As for the décor, well your eyes won’t get bored anytime soon. Sporting a classic Victorian look with the modern lick here and there, the design is a feast for the eyes, with looks like an endless amount of lighting fixtures and chandeliers brightening up the many different furnishings – it’s a pleasing mishmash of materials, patterns, colours and shape, though the wood-panelled ceilings is particularly novel, featuring frames and paintings of old European royalty.
Now onto the meaty stuff – firstly, the service was spot on, though the restaurant, at the time of our visit, wasn’t exactly busy; only one other group was present. Not unlike the décor, Shakespeare and Co’s menu is busy and detailed, with a special Lebanese section on offer.

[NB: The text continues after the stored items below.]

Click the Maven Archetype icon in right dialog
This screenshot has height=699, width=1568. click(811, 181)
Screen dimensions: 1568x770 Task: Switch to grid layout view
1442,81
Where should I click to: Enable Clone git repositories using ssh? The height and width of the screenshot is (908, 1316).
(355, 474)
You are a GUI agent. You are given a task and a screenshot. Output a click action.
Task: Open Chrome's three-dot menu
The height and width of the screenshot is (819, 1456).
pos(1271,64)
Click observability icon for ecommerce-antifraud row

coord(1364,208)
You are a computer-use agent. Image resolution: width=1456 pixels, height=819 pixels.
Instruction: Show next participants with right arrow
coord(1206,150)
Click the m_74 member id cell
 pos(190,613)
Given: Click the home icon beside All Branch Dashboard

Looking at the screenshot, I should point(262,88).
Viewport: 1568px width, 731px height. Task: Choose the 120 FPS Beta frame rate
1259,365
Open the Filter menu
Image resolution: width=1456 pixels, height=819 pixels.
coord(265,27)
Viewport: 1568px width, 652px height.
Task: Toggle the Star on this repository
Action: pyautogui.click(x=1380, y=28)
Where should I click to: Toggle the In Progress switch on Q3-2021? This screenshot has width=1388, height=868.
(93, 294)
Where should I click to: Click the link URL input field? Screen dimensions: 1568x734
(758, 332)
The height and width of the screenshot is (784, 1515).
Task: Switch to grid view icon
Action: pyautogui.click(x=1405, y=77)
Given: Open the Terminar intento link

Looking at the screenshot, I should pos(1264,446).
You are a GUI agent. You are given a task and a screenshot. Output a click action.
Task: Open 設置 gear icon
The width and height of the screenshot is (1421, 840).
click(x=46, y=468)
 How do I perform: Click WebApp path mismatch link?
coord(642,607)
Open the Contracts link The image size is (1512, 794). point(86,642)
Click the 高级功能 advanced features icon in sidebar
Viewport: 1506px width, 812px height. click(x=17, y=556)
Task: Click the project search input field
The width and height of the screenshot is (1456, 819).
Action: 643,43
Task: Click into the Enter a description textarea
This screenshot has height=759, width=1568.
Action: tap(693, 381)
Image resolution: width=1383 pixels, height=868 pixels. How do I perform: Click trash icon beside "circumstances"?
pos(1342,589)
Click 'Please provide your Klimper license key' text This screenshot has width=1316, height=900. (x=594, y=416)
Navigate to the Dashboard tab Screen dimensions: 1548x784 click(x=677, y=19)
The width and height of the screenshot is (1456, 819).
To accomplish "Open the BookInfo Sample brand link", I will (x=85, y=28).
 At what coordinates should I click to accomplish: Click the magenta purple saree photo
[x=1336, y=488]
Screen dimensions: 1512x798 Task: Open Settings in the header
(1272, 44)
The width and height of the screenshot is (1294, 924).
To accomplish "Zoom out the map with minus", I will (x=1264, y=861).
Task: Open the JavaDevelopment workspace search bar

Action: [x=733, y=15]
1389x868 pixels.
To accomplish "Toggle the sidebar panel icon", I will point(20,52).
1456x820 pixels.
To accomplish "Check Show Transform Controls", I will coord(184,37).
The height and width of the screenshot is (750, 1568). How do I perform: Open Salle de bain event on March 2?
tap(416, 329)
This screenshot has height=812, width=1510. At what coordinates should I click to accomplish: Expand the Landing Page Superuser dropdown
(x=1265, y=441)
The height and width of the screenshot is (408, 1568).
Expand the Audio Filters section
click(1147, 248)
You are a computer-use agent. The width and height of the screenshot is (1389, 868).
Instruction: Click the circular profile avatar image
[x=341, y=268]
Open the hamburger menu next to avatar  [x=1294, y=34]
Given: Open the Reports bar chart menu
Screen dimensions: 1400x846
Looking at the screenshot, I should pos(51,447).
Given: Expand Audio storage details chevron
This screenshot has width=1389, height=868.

Of the many appetizers, we settled on crispy calamari (39LE), while for mains, we went for a classic Cordon Bleu (80LE) and a beef tenderloin steak (130LE).
After taking our order, our water arrived promptly with a big bread basket with four different types of bread, all of which were noticeably fresh, and delicious herb and garlic butter – a perfect opening to the meal.
Our appetiser, crispy calamari (39LE), arrived soon after with lemon segments and tartar sauce. The calamari itself was under-seasoned and slightly overcooked, giving a slight pull to the bite. But with a sprinkle of salt and pepper, a dash of lemon and dip into the tartar sauce, the different elements came together perfectly to make the dish the highlight of the meal.
The mains didn’t fare as well. Firstly, main dish portions are comparatively small. A beef tenderloin steak (130LE) was ordered it well done, but it came well, well, well done and had an overly charred flavour to it. The dish came with a side of potato gratin which was under-seasoned to the point of being flat in, and largely devoid of, flavour. Peculiarly, the dish also came with a garnish of wasabi – not wasabi garlic sauce, but just wasabi.
We were compelled to order the Cordon Bleu (80LE) after seeing it – and staring at it for a good ten minutes – on the Shakespeare and Co’s Facebook page. What we saw in that photo and what arrived at our table were to very different things, however. Firstly, what was meant to be a side of sautéed vegetables transpired to be one stick of broccoli, one stick of asparagus and a splattering of diced courgette – that was it. The dish also comes with a side of potato cubes and bacon bits that disappointed, too; the potato cubes lacked a desperately needed outer crunch and didn’t stand up to the flavour of the beef bacon. The main element of the dish, the chicken, was even more disappointing; the first cut into the chicken produced a river of oil and one slice of mushroom inside – no cheese as is customary – while the breaded exterior lacked crunch.
To wash it all down, we tried Shakespeare and Co’s pink lemonade (25LE) which is made at the restaurant by adding pomegranate juice and rose water – it was a resounding success, though a little heavy-handed with the rose water. For dessert, meanwhile, we went for a French classic – profiteroles (40LE). Served as three large pieces, each with ice cream sandwiched between each two halves and drizzled with chocolate sauce, tasted noticeably un-fresh, particularly the choux dough.
And so for all the hype and reputation that carried Shakespeare and Co to Cairo at the end of last year, a string of missteps throughout our meal left us disappointed and feeling that the extravagance of the décor and design was hollow.